--- REQUIRED ACTION ---
According to the organ-on-a-chip text, how are the tissue cultures and organoids in the chambers fed with nutrients?

The development of organ-on-a-chip technology marks a huge advance for medical research and now offers a genuine alternative to animal experimentation (see interview below). An OOC comprises polymer chambers the size of a postage stamp, in which minuscule tissue cultures and organoids are fed with nutrients via a system of microchannels. Researchers use these live cultures to test active ingredients, investigate the etiology of diseases and research new drug therapies.

In recent times, OOC systems have been developed for a broad range of tissue types, such as cardiac muscle, liver, kidney and even brain tissue. Helping to spearhead European research in this field is the working group headed by Prof. Peter Loskill at the Fraunhofer Institute for Interfacial Engineering and Biotechnology IGB in Stuttgart. Loskill’s team has pioneered a number of unique developments, including the recreation of white adipose tissue and human retinal tissue on a chip. Now that scientists have mastered the technique of placing a whole variety of tissue cultures on a chip, the next challenge is to accelerate throughput of the various substances being tested. So-called organ-on-a-disk systems will combine hundreds of human tissue samples in one handy format, thereby helping to turn this technology into a routine procedure.

--- INFORMATION SHOWN ---

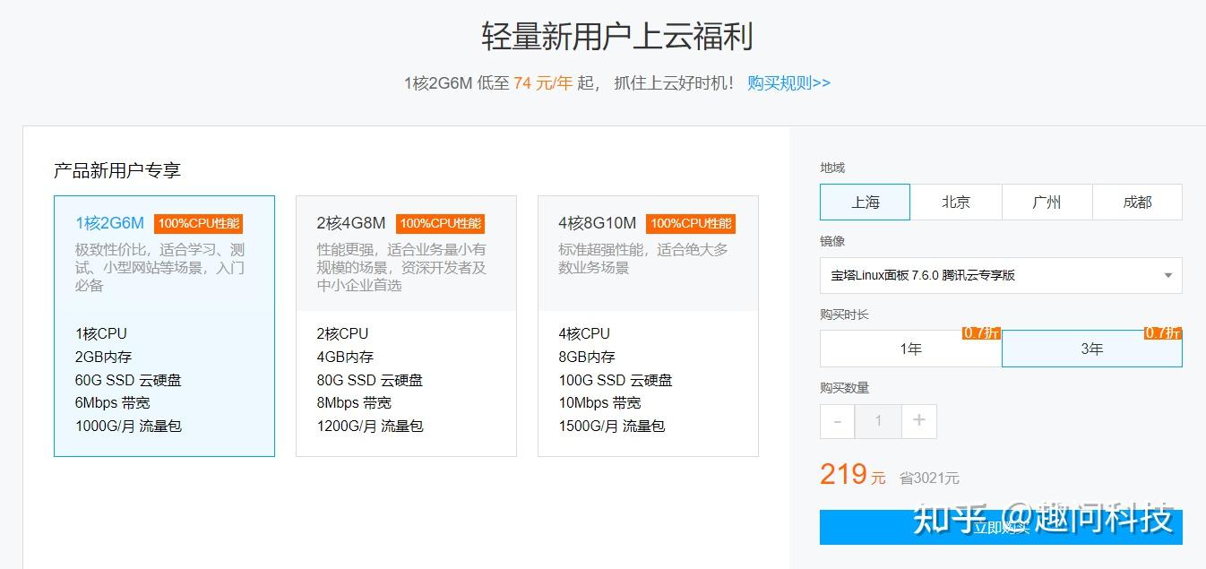Click the 100%CPU性能 badge on 2核4G8M
This screenshot has width=1206, height=569.
(x=440, y=224)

--- YOUR SOLUTION ---
Through a system of microchannels.